### Entries shown
========================

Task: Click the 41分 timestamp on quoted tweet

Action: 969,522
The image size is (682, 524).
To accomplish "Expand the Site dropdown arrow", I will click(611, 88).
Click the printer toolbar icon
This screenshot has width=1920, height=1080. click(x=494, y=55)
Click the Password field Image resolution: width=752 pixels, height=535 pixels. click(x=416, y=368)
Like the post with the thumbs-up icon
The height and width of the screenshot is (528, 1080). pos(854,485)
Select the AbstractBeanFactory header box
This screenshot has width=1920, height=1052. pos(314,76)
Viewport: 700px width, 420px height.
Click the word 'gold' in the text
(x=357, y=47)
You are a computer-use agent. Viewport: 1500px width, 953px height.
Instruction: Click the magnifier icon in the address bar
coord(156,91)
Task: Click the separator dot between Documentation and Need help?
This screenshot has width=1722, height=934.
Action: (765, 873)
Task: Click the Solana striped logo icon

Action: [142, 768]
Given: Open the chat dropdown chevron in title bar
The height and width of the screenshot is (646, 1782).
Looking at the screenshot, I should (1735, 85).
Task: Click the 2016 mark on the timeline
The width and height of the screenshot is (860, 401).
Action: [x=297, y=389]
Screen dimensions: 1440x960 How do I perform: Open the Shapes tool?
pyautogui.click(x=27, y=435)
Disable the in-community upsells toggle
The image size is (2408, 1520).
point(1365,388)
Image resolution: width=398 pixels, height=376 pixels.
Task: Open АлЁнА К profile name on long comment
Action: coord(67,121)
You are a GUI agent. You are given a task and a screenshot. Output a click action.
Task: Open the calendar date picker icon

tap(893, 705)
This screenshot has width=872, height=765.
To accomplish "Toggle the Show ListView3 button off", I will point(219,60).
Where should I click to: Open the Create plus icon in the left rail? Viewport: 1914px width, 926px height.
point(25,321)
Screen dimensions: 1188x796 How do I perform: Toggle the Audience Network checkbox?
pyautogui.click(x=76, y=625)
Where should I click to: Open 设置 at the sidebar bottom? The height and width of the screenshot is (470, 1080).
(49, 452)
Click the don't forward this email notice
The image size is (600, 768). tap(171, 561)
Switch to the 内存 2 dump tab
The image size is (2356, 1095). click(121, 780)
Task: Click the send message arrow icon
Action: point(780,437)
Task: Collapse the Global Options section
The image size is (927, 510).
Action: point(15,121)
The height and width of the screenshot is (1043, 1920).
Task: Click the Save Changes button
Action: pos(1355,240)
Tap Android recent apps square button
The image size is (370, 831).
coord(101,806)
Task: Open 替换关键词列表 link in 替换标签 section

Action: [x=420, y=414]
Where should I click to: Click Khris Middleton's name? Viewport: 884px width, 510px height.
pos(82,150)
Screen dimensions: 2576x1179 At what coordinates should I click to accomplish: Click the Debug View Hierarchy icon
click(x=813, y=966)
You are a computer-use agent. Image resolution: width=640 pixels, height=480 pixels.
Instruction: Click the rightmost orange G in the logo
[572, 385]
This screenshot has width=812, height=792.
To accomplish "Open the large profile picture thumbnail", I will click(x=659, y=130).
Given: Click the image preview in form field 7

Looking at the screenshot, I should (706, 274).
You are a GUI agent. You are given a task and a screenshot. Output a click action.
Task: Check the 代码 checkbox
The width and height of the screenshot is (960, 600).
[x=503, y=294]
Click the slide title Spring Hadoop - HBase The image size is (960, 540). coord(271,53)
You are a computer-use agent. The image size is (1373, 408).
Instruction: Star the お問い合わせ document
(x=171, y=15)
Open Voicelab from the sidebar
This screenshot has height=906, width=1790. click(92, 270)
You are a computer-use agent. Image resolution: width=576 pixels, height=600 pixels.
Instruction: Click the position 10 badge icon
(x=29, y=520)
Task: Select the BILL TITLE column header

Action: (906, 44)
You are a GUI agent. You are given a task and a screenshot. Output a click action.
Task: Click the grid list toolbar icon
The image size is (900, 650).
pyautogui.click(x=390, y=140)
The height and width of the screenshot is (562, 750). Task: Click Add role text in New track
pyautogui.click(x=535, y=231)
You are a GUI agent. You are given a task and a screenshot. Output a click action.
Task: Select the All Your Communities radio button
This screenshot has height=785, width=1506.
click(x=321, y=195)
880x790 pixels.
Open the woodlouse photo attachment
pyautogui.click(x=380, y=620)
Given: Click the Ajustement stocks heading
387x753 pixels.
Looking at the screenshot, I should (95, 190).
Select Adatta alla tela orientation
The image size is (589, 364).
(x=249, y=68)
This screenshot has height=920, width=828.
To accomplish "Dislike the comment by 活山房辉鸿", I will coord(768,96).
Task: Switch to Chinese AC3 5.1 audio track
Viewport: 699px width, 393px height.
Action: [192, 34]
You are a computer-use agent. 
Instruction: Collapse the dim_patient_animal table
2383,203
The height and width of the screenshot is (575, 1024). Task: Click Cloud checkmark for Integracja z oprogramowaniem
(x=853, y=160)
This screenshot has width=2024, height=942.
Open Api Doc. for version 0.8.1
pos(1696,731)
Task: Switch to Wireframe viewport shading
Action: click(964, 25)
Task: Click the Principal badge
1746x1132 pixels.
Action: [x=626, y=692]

========================

### Exercise description
Reproduce the listing verbatim, from the line with "You are a computer-use agent. Viewport: 1500px" up to and including the line with "Action: [x=297, y=389]", and output nothing else.

### Exercise response
You are a computer-use agent. Viewport: 1500px width, 953px height.
Instruction: Click the magnifier icon in the address bar
coord(156,91)
Task: Click the separator dot between Documentation and Need help?
This screenshot has width=1722, height=934.
Action: (765, 873)
Task: Click the Solana striped logo icon

Action: [142, 768]
Given: Open the chat dropdown chevron in title bar
The height and width of the screenshot is (646, 1782).
Looking at the screenshot, I should (1735, 85).
Task: Click the 2016 mark on the timeline
The width and height of the screenshot is (860, 401).
Action: [x=297, y=389]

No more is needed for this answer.